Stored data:
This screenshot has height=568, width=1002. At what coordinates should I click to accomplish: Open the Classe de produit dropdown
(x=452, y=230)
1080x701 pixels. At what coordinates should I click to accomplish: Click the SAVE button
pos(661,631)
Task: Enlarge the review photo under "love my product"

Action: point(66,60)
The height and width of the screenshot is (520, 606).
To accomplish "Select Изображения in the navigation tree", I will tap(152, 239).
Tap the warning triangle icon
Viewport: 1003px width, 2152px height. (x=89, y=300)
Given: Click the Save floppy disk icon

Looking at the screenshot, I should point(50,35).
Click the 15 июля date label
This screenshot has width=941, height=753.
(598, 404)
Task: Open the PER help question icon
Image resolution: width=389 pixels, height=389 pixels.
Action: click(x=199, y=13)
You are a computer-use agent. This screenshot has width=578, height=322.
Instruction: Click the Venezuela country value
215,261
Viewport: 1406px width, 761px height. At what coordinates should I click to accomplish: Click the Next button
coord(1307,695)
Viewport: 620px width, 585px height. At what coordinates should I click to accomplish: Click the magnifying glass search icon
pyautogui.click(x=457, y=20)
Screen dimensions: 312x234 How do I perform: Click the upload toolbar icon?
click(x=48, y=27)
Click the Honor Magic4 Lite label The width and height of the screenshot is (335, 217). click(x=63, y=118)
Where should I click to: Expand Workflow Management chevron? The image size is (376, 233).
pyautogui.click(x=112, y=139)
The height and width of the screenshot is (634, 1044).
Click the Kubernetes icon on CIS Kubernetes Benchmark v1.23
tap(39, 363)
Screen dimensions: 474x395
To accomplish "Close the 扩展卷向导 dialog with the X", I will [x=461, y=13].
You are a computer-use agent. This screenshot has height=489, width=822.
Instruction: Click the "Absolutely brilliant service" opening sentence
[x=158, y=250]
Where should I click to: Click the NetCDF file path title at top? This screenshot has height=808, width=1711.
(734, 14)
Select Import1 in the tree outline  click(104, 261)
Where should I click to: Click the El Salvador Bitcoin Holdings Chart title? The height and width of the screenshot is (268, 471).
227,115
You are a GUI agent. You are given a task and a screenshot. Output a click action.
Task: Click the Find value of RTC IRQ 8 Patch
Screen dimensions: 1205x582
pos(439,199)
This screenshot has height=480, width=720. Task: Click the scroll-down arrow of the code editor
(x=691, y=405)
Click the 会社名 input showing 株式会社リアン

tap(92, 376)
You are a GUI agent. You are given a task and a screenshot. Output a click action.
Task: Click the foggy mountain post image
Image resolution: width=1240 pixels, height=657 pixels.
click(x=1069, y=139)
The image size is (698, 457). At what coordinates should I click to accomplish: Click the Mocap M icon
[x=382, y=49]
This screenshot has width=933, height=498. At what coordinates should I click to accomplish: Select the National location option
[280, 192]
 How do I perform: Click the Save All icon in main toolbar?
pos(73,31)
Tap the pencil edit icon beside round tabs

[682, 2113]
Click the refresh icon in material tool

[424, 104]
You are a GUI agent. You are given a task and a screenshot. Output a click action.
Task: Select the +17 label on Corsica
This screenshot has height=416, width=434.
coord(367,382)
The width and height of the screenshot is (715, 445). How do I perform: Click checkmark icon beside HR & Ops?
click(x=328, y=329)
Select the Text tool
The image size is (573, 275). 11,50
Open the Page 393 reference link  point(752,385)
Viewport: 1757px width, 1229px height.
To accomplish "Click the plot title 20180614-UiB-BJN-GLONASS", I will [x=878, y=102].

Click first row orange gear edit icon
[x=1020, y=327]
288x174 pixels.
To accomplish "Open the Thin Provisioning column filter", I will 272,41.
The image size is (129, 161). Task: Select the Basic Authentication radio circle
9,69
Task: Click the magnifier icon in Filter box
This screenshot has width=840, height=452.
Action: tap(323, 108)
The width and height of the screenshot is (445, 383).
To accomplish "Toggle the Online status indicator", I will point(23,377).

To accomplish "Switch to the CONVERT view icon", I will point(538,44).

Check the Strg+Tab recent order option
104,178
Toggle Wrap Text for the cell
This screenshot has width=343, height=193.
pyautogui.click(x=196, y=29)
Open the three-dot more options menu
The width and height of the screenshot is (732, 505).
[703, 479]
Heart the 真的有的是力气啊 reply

▸ About this task
With nothing left out, copy the data above exactly.

▸ Result of the exercise
This screenshot has height=568, width=1002. At what coordinates should I click to accomplish: Open the Classe de produit dropdown
(x=452, y=230)
1080x701 pixels. At what coordinates should I click to accomplish: Click the SAVE button
pos(661,631)
Task: Enlarge the review photo under "love my product"

Action: point(66,60)
The height and width of the screenshot is (520, 606).
To accomplish "Select Изображения in the navigation tree", I will tap(152, 239).
Tap the warning triangle icon
Viewport: 1003px width, 2152px height. (x=89, y=300)
Given: Click the Save floppy disk icon

Looking at the screenshot, I should point(50,35).
Click the 15 июля date label
This screenshot has width=941, height=753.
(598, 404)
Task: Open the PER help question icon
Image resolution: width=389 pixels, height=389 pixels.
Action: click(x=199, y=13)
You are a computer-use agent. This screenshot has width=578, height=322.
Instruction: Click the Venezuela country value
215,261
Viewport: 1406px width, 761px height. At what coordinates should I click to accomplish: Click the Next button
coord(1307,695)
Viewport: 620px width, 585px height. At what coordinates should I click to accomplish: Click the magnifying glass search icon
pyautogui.click(x=457, y=20)
Screen dimensions: 312x234 How do I perform: Click the upload toolbar icon?
click(x=48, y=27)
Click the Honor Magic4 Lite label The width and height of the screenshot is (335, 217). click(x=63, y=118)
Where should I click to: Expand Workflow Management chevron? The image size is (376, 233).
pyautogui.click(x=112, y=139)
The height and width of the screenshot is (634, 1044).
Click the Kubernetes icon on CIS Kubernetes Benchmark v1.23
tap(39, 363)
Screen dimensions: 474x395
To accomplish "Close the 扩展卷向导 dialog with the X", I will [x=461, y=13].
You are a computer-use agent. This screenshot has height=489, width=822.
Instruction: Click the "Absolutely brilliant service" opening sentence
[x=158, y=250]
Where should I click to: Click the NetCDF file path title at top? This screenshot has height=808, width=1711.
(734, 14)
Select Import1 in the tree outline  click(104, 261)
Where should I click to: Click the El Salvador Bitcoin Holdings Chart title? The height and width of the screenshot is (268, 471).
227,115
You are a GUI agent. You are given a task and a screenshot. Output a click action.
Task: Click the Find value of RTC IRQ 8 Patch
Screen dimensions: 1205x582
pos(439,199)
This screenshot has height=480, width=720. Task: Click the scroll-down arrow of the code editor
(x=691, y=405)
Click the 会社名 input showing 株式会社リアン

tap(92, 376)
You are a GUI agent. You are given a task and a screenshot. Output a click action.
Task: Click the foggy mountain post image
Image resolution: width=1240 pixels, height=657 pixels.
click(x=1069, y=139)
The image size is (698, 457). At what coordinates should I click to accomplish: Click the Mocap M icon
[x=382, y=49]
This screenshot has width=933, height=498. At what coordinates should I click to accomplish: Select the National location option
[280, 192]
 How do I perform: Click the Save All icon in main toolbar?
pos(73,31)
Tap the pencil edit icon beside round tabs

[682, 2113]
Click the refresh icon in material tool

[424, 104]
You are a GUI agent. You are given a task and a screenshot. Output a click action.
Task: Select the +17 label on Corsica
This screenshot has height=416, width=434.
coord(367,382)
The width and height of the screenshot is (715, 445). How do I perform: Click checkmark icon beside HR & Ops?
click(x=328, y=329)
Select the Text tool
The image size is (573, 275). 11,50
Open the Page 393 reference link  point(752,385)
Viewport: 1757px width, 1229px height.
To accomplish "Click the plot title 20180614-UiB-BJN-GLONASS", I will [x=878, y=102].

Click first row orange gear edit icon
[x=1020, y=327]
288x174 pixels.
To accomplish "Open the Thin Provisioning column filter", I will 272,41.
The image size is (129, 161). Task: Select the Basic Authentication radio circle
9,69
Task: Click the magnifier icon in Filter box
This screenshot has width=840, height=452.
Action: tap(323, 108)
The width and height of the screenshot is (445, 383).
To accomplish "Toggle the Online status indicator", I will point(23,377).

To accomplish "Switch to the CONVERT view icon", I will point(538,44).

Check the Strg+Tab recent order option
104,178
Toggle Wrap Text for the cell
This screenshot has width=343, height=193.
pyautogui.click(x=196, y=29)
Open the three-dot more options menu
The width and height of the screenshot is (732, 505).
[703, 479]
Heart the 真的有的是力气啊 reply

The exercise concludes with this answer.